Rather, Petitioners argue that the DFPS petition included “inflammatory allegations–including child abuse, sexual exploitation, trafficking, and neglect contributing to the death of Petitioner’s son.” (Dkt. # 1 at 2.) Petitioner Stewart also alleges that he was “arrested on a fabricated kidnapping charge . . . .” (Id. at
3.) However, Petitioners provide no evidence to support these claims. Absent any evidence to support Petitioners’ argument that these allegations and charges are manufactured in bad faith to wrongfully obtain custody of the children, this case
does not fall under the bad faith Younger exception. As to the “extraordinary circumstances” Younger exception, Petitioners do not allege that any state statute flagrantly violates constitutional
prohibitions. Although Petitioners allege fraud upon the court (Dkt. # 1) they have not presented the Court with adequate evidence to support a finding of the “biased state tribunal” exception. See Kugler, 421 U.S. at 124–125. Instead, they allege
“ongoing constitutional injuries, including religious liberty violations and medical endangerment, [which] rise to the level [of extraordinary circumstances] recognized by the Supreme Court as exceptions to abstention.” (Id.) However, the Court struggles to find case law supporting the proposition that Petitioners alleged
constitutional violations amount to “extraordinary circumstances” warranting federal intervention; nor have they presented the Court with adequate factual evidence that the state is endangering their children or violating their religious
liberties to warrant such intervention. See Gates v. Strain, 885 F.3d 874, 881 (5th Cir. 2018) (noting the petitioner bears the burden of proof). Thus, Petitioners have not shown that any of the narrow Younger exceptions would apply here nor that they cannot raise their constitutional challenges to the custody issue in the ongoing
state proceedings.
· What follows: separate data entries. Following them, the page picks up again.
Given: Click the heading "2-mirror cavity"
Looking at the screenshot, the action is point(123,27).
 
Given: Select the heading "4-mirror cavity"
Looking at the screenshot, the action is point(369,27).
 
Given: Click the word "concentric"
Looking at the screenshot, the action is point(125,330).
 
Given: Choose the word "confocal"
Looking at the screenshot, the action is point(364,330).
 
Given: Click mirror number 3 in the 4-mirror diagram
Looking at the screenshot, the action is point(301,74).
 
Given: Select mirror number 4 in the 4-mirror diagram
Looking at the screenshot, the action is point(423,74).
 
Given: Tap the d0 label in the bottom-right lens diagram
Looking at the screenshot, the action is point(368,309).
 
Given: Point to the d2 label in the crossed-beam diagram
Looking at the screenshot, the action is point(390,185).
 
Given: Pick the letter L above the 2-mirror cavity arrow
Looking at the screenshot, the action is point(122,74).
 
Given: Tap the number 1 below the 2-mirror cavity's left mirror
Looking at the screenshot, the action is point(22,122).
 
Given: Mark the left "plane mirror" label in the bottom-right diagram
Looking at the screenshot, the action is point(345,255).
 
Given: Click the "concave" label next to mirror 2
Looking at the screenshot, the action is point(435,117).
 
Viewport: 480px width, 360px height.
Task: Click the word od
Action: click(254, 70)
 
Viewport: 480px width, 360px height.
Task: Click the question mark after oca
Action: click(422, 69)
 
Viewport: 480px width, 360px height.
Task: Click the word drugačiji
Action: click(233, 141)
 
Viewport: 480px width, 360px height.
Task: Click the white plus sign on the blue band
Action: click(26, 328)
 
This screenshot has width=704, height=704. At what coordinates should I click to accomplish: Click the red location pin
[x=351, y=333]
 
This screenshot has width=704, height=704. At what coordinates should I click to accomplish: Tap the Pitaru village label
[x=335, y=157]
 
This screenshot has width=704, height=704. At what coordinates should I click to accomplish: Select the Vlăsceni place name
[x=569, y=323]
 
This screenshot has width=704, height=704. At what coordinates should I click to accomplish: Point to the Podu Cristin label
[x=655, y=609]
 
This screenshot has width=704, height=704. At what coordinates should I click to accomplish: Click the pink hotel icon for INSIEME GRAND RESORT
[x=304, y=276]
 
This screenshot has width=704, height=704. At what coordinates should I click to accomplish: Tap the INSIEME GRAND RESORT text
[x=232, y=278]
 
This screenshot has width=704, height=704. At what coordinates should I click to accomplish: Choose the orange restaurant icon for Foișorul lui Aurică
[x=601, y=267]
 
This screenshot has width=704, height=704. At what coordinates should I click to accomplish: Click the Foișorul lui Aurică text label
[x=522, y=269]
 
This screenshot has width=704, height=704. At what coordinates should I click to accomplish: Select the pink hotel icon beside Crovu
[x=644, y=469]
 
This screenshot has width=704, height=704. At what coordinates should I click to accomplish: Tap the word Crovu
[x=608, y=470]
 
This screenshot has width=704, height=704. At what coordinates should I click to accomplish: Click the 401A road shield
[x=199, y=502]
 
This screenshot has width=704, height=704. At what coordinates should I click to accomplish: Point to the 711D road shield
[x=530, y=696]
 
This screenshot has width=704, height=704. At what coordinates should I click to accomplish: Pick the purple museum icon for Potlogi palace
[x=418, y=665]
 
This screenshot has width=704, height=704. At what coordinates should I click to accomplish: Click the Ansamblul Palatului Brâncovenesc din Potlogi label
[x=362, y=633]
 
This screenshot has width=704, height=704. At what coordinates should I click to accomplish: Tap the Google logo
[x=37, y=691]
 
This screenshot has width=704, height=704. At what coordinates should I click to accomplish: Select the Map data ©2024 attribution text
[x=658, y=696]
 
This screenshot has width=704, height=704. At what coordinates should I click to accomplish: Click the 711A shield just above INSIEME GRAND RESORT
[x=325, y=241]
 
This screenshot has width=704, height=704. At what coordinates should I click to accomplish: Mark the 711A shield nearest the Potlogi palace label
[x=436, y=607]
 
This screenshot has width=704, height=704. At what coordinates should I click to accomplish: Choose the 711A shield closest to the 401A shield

See Gates, 885 F.3d at 880 (holding that absent a showing that the petitioner “cannot raise his constitutional claims in the state court . . . Younger abstention precludes an injunction here unless one of the three narrow exceptions
applies.”). IV. State-Created Danger Doctrine Lastly, Petitioners object that Judge Hightower failed to consider the
“state-created danger” doctrine. However, the Fifth Circuit has “repeatedly declined to adopt the state-create danger doctrine.” Fisher v. Moore, 73 F.4th 367, 375 (5th Cir. 2023). In an analogous case involving the death of an infant child while in the
custody of a state-licensed foster family, the Fifth Circuit noted that “even assuming a theory of liability for state-created danger the plaintiffs would not be entitled to any relief” because “a showing of deliberate indifference has not been made . . . .” Hernandez ex rel. Hernandez v. Texas Dep't of Protective & Regul. Servs., 380 F.3d
872, 880 n.1 (5th Cir. 2004). The Fifth Circuit stated that assuming such a theory, a plaintiff must, at the minimum, demonstrate that “(1) the state actors created or increased the danger to the plaintiff, and (2) the state actors acted with deliberate
indifference.” Id. Once again, the Court has not been presented with sufficient evidence to make such a finding. In fact, the state’s allegations that Petitioners were in part responsible for the death of their son while in their custody (Dkt. # 1 at 2) would contradict their argument that “[t]he State’s actions placed the children in
greater danger than before.” (Dkt. # 14 at 2.) CONCLUSION For the foregoing reasons, the Court ADOPTS the Magistrate Judge’s
Report and Recommendation (Dkt. # 6), and DISMISSES WITHOUT PREJUDICE Petitioners’ Writ of Habeas Corpus (Dkt. # 1) and Emergency Motion for Temporary Restraining Order and Stay of State Proceedings (Dkt. # 2) for lack of jurisdiction. The Clerk’s Office is INSTRUCTED to CLOSE THE CASE. IT IS SO ORDERED. DATED: Austin, Texas, October 16, 2025.